→ Your goal
If a line in the records below contains "address", copy that line.

____ Provided information

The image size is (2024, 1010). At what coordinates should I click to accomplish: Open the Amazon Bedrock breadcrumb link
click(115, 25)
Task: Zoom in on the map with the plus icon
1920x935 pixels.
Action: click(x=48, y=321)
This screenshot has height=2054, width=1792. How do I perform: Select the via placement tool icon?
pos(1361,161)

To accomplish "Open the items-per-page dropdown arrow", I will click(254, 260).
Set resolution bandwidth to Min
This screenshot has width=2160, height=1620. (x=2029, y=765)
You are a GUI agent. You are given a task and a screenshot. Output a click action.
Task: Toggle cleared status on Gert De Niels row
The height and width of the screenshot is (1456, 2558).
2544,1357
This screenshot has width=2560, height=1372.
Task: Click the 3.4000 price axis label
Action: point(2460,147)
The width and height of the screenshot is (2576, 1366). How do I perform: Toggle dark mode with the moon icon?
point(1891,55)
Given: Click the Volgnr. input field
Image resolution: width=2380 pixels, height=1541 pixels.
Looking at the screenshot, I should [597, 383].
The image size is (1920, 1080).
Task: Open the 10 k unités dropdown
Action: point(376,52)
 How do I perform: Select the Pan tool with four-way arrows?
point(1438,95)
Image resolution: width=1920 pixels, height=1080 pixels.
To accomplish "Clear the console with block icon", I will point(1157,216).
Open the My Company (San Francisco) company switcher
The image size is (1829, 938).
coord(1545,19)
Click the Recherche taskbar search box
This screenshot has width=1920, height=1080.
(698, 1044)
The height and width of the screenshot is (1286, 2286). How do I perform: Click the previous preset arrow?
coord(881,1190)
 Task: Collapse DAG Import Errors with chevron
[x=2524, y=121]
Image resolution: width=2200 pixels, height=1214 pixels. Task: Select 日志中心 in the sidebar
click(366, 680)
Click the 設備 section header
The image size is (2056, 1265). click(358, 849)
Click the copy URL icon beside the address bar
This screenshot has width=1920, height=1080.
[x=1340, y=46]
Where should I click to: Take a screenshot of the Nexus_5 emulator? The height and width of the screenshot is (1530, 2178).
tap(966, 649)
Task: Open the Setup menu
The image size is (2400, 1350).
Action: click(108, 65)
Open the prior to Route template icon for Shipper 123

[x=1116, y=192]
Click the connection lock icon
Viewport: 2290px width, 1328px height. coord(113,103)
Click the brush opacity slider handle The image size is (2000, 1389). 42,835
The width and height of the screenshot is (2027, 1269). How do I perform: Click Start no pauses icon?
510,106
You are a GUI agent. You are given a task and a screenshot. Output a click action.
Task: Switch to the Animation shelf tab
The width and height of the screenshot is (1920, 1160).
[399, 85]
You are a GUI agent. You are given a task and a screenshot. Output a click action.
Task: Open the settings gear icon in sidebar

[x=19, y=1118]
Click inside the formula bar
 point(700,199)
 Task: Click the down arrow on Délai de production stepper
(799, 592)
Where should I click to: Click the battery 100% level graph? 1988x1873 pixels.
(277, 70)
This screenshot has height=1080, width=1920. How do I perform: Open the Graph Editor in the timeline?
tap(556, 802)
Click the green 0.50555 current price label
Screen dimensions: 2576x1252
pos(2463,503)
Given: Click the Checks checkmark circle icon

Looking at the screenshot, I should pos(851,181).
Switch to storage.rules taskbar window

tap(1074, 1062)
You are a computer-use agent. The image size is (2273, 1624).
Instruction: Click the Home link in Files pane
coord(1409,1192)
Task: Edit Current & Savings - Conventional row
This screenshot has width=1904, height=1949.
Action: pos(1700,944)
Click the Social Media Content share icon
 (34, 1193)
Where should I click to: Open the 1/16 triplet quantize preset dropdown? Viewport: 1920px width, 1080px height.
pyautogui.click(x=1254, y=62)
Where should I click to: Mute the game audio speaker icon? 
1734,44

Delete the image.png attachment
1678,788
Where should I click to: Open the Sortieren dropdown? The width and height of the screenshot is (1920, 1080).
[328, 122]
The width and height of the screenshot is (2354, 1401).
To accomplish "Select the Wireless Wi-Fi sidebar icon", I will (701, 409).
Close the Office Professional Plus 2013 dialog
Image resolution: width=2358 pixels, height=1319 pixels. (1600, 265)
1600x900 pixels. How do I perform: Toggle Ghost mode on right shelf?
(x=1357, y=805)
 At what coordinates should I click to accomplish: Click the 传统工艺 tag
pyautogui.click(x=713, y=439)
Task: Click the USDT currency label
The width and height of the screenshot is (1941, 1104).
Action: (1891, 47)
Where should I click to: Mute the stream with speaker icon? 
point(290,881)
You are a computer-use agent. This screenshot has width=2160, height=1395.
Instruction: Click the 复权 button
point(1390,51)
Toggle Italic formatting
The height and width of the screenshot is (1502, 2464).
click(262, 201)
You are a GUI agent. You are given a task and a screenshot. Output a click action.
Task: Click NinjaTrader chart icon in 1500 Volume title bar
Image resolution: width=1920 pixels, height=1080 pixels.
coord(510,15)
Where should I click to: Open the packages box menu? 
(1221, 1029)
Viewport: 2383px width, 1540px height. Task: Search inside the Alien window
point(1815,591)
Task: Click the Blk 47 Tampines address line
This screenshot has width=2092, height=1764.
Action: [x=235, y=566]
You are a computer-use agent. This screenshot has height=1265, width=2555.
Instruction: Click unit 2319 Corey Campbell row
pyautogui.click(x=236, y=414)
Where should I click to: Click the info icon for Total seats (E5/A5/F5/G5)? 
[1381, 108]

________

→ Answer to the problem
Click the copy URL icon beside the address bar
Task: Click the Blk 47 Tampines address line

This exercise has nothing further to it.